Wie ein Verwahrloster! Essen bestellen, Lieferservice, kein Sport, kein Aufräumen, kein Rückruf, keine Mail, kein Paket bei der Post abholen, keinen neuen Ausweis beantragen, kein Geschenk für Annas Geburtstag kaufen, kein Waschpulver besorgen, keinen Rohrreiniger, keinen Klempner kontaktieren wegen des Wasserhahns.
Du könntest jetzt schlafen, essen, trinken, knutschen, reden – und trotzdem verbaust du dir den ganzen Tag mit Aufgaben. Oder die Aufgaben mauern dich zu, sie versperren
dir den Weg und du bist unglücklich. Dabei solltest du doch glücklich sein, du westdeutsche Wohlstandsfritte mit genug Kleidern im Schrank und genug Freunden auf Whatsapp und mit einer Geschirrspülmaschine und einem Fahrrad. Du kannst wählen. Du kannst einkaufen. Du kannst jeden Tag warm duschen.

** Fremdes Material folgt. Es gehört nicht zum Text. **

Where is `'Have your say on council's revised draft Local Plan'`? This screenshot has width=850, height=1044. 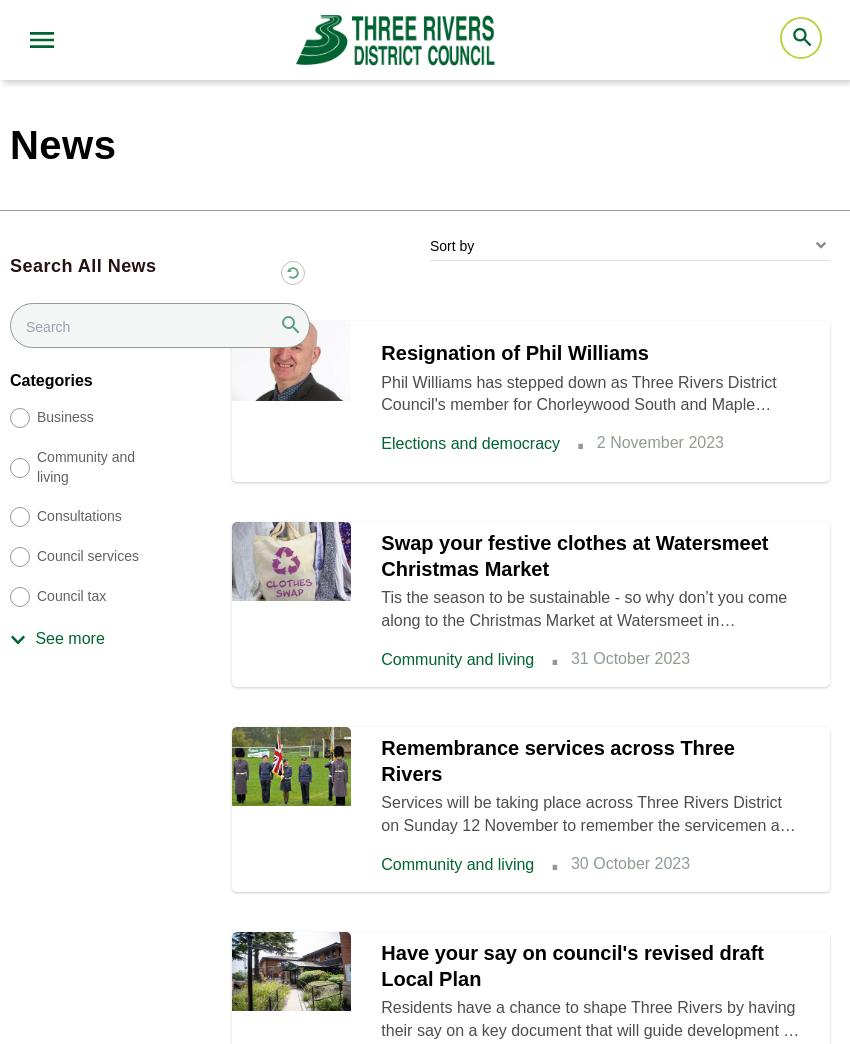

Und warum so viel Selbstverwirklichung und so wenig Selbstvergessenheit, Selbstzerstörung, Selbst-gar-nichts? Du willst dich gar nicht laufend mit dir selbst beschäftigen. Nur leider wirst du dich selbst nicht los. Du warst noch nie ohne dich unterwegs. Und nun sind all deine tollen Möglichkeiten zum Imperativ geworden. Ist ja nur ein Angebot, ein Angebot zum #betterlife, zum immer mehr als gestern,
zum Toppen deines Selbst. »Life Goals, Work Goals, Couple Goals« – woher sollen täglich die Ziele kommen? Da hilft auch kein Social Network, das dir morgens die Profile irgendwelcher unorigineller Wannabe-Athleten entgegenspült, auf denen so was steht wie »Motivation« oder »Inspiration « oder »Mondaymotivation«.

Vergiss nicht, dir noch das Briefpapier aus Hirse zu bestellen, reparier noch schnell den Computer, das WiFi geht mal wieder nicht, geh zum Friseur, geh zum Arzt, sorge für dich, spende Blut, spende Trost, der Fahrradreifen ist leer. Es ist alles leer, es sind Erledigungstaktiken, Beschäftigungstherapien, eine unendliche Aneinanderreihung von allem, was es zu bewältigen gibt. Aufgaben, von denen du dir die meisten selbst gestellt hast. Lebe das Leben in vollkornigen Zügen!

Du bist so frei wie nie. Und deshalb irrst du hektisch in deiner kleinen Zelle umher.
Es gibt sie, diese Tage, an denen dir alles schwerfällt. Selbst der Griff zum Kaffee. Du hast gekleckert? Scheiß aufs Taschentuch. Du hast deine Briefe seit Tagen nicht geöffnet? Ändert sowieso nichts. Du willst dich der Welt nicht stellen, deine Vorhänge bleiben zu, du hast inzwischen mehr Pfandflaschen als Unterhosen und den Vormittag kennst du höchstens noch aus der Schulzeit.
Nein, du kämpfst nicht nur gegen einen inneren Schweinehund. Deine Hunde haben sich vermehrt, sie bellen und kläffen und kommen im Rudel daher. Du kannst sie nicht
besiegen, eher wächst du mit der Couch zusammen und ernährst dich von Scheiblettenkäse auf abgelaufenem (ungetoastetem, denn der Gang in die Küche kostet dich zu viel Kraft) Toastbrot. Ist nicht jeder Mensch mal ein Hartzer?

Es gibt sie, diese Tage, an denen dir alles leichtfällt. Selbst der Weg zum Personalchef. Selbst die siebenundachtzigste Kniebeuge. Die Versöhnung mit deiner Freundin. Du singst zwischendrin Karaoke und hältst die dritte Präsentation. Es folgt ein Kletterausflug mit dem Büro. Dir fällt alles so leicht. Selbst die keine Zigarette. Selbst die achte Überweisung. Selbst der finnische Dokumentarfilm mit Untertiteln. Selbst
das Kind, das nicht müde wird. Und selbst du, die nicht müde wird. Deine Schlaflosigkeit ist Genuss. Dein Stress ist Euphorie. Und dein Sport, Lesen, Schreiben, Funktionieren, Überweisen, Anziehen, Ausziehen, Umziehen, Duschen, Zurückrufen, Mails beantworten, Turnen, Sprinten ist Hobby. Dein Schweinehund ist ein Welpe, mit dem du wild im Garten toben willst. Du brauchst keinen Yogatermin, kein Achtsamkeitsseminar. Du brauchst nur den richtigen Tag.